The study, which used data from 19 countries, collated results from more than 24 studies involving some 90,000 blood samples collected before, during and after the pandemic. The results, published in the journal Influenza and Other Respiratory Viruses, showed 20 to 27 percent of people studied were infected during the first year of the pandemic.

Once again, those figures were the high end of a range, and estimated.

Interim COVID-19 Infections and Deaths

Incidentally, 22 days after Mitchell’s tweet, on April 24 2020, nearly 200,000 people worldwide had died of COVID-19 (and more than 50 thousand of those deaths were in the United States):

Cherry picking in the same fashion Mitchell did could, for instance, support the argument that as of April 24 2020, more people died of COVID-19 early in the pandemic than had died in the lower range of estimates for the totality of the H1N1/swine flu pandemic (151,700).

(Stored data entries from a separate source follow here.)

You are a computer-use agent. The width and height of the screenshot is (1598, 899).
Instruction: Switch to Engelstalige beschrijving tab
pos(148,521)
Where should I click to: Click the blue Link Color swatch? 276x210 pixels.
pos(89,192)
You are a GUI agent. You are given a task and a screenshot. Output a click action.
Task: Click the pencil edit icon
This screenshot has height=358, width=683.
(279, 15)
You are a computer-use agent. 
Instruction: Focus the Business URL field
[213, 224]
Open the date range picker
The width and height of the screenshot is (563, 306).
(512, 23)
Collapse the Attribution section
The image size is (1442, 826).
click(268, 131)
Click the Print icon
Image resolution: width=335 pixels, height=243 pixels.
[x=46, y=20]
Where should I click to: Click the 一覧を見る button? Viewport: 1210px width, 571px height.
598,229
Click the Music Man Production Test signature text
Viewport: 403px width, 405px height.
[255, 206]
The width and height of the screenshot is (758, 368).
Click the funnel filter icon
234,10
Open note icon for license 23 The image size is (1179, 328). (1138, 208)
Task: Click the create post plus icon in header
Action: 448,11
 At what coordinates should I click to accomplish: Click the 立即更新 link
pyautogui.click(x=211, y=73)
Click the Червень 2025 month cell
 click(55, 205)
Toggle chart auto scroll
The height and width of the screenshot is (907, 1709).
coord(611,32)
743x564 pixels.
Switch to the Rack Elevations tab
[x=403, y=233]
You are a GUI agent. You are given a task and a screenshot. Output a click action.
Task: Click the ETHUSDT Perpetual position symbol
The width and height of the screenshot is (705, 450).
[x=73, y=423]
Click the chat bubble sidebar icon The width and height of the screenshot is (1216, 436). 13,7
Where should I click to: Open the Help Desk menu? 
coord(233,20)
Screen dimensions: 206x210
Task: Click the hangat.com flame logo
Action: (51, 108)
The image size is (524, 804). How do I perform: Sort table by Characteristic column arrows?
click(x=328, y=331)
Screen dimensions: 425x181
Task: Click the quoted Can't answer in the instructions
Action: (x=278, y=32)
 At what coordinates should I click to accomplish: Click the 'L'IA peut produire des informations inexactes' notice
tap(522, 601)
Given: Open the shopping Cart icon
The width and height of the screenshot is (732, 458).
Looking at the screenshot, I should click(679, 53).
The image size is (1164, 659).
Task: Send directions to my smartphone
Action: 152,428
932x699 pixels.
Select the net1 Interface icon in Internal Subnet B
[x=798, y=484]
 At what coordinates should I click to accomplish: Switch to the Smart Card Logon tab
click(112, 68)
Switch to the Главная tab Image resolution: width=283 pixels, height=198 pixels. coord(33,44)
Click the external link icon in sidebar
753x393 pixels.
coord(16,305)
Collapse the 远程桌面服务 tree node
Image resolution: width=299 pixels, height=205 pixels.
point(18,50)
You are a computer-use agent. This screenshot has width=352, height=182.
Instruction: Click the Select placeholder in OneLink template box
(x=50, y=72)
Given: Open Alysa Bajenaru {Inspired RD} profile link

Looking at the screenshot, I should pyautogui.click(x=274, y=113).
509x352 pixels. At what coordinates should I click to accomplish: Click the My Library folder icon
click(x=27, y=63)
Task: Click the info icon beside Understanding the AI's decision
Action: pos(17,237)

Pandemics and Wide Estimated Ranges

On April 23 2020, we examined a different pandemic comparison on Twitter, and noted that even the modern attempts to piece together exact figures were inexact:

Figures on the high ended tended to included guesses or estimates about those mildly sickened or otherwise not counted officially, and researchers created such tallies in a variety of ways in order to better quantify the long-term effects of pandemics. Although research and medical study have advanced by leaps and bounds since the 1918 Spanish flu pandemic, limitations in counting unreported cases continued to clearly hinder researchers’ ability to hammer down extremely precise numbers — leaving ranges as wide as between “151,700 and 575,400” deaths during a 2009-2010 pandemic.

In Summation

Mitchell claimed that 1.4 billion people were infected during the 2009-2010 H1N1 (swine flu) pandemic, and over 575,000 people died. Mitchell seemed to deliberately select the absolute highest end of very wide ranges, figures assessed years after that pandemic had come and gone. Mitchell’s tweet also appeared at the beginning of the novel coronavirus or COVID-19 pandemic, and within a few weeks, there had been more deaths globally (194,000) than the lowest range for the totality of the H1N1 pandemic (157,000). In short, not only was the premise flawed and dishonestly presented, but the claims were Not True.